Joakim – ‘Tropics Of Love’

Album / Tigersushi / 16.05.2014
Amours synthétiques

Disons le de suite. Il n’y a et il n’y aura pas meilleur disque pour illustrer les longues soirées d’été en approche. Pour son septième album, Joakim ne s’est jamais autant approché du sublime. Écho à une série d’illustrations de Camille Henrot, rarement une telle déclinaison n’avait semblé aussi familière. La passion de son géniteur pour l’esthétique eighties n’est certes pas une surprise mais, cette fois, Joakim parvient à lui donner la puissance nécessaire pour rendre son oeuvre intemporelle, et donc impérissable.

Équilibre subtil entre la rondeur de ses nappes synthétisées et la géométrie binaire de ses rythmiques, ce sixième opus est radical, porté par un tempo mesuré, propice à la sensualité. Plus que de pop, ‘Tropics of Love’ est un album soul (ou nu-soul si vous préférez), contaminé par les obsessions techno du compositeur. La collaboration avec Akwetey témoigne d’ailleurs de la richesse de cette idylle harmonieuse.

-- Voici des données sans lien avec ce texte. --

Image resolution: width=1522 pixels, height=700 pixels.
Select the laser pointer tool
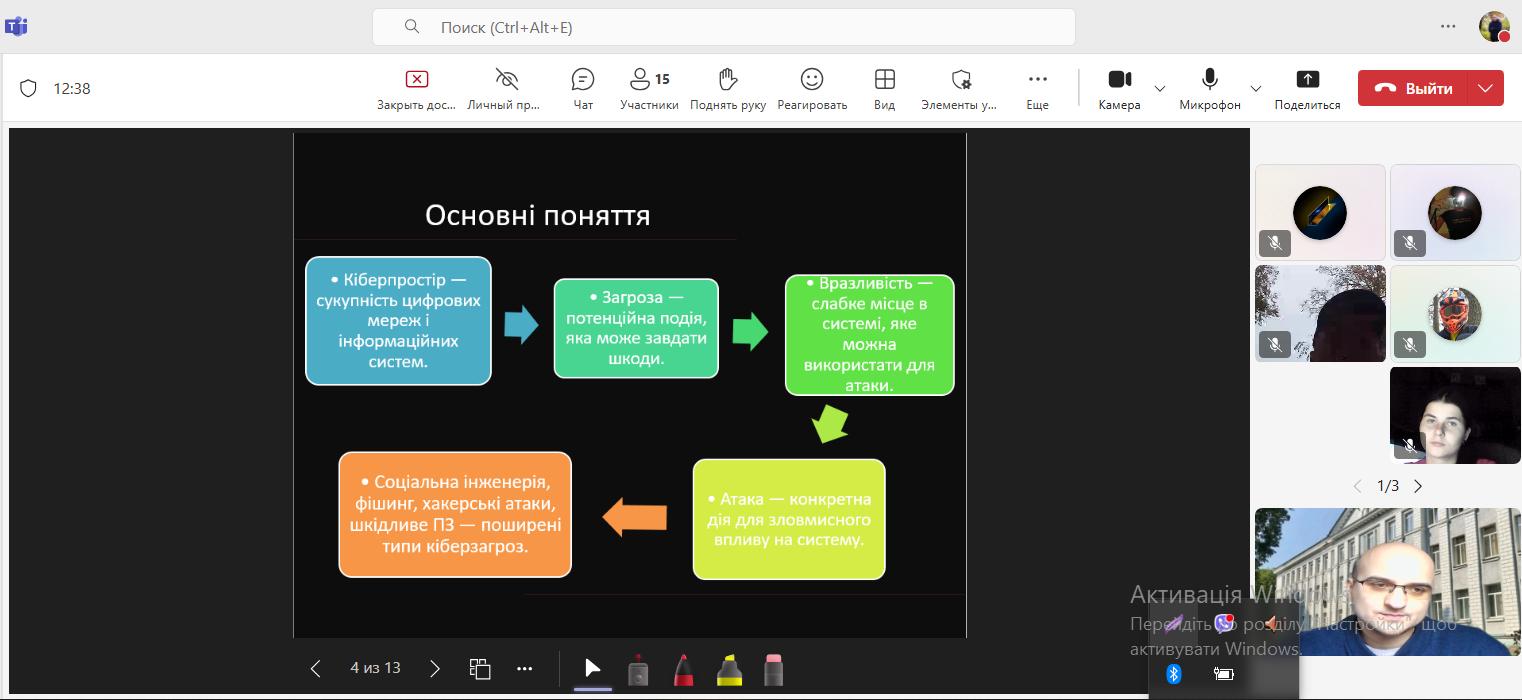tap(638, 669)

En résultent des hymnes érotiques, intimes ou fédérateurs, d’une ampleur considérable. Délimité par une narration chapitrée, l’album présente clairement un caractère pictural, dont la naïveté est d’ailleurs fort touchante. Plus surprenant encore, malgré l’économie de moyens engendrée par le déménagement du producteur à New-York, l’ampleur de la production étonne tant chaque pièce bénéficie d’un relief hors-norme. L’écoute à plein volume de ‘On The Beach’, l’audacieuse reprise de Neil Young, le confirmera. En clair, trois ans après sa dernière oeuvre en solitaire, le père de Tigersushi revient avec sa meilleure oeuvre, sans aucun doute un classique indispensable tant il génère une multitude d’émotions bienvenues.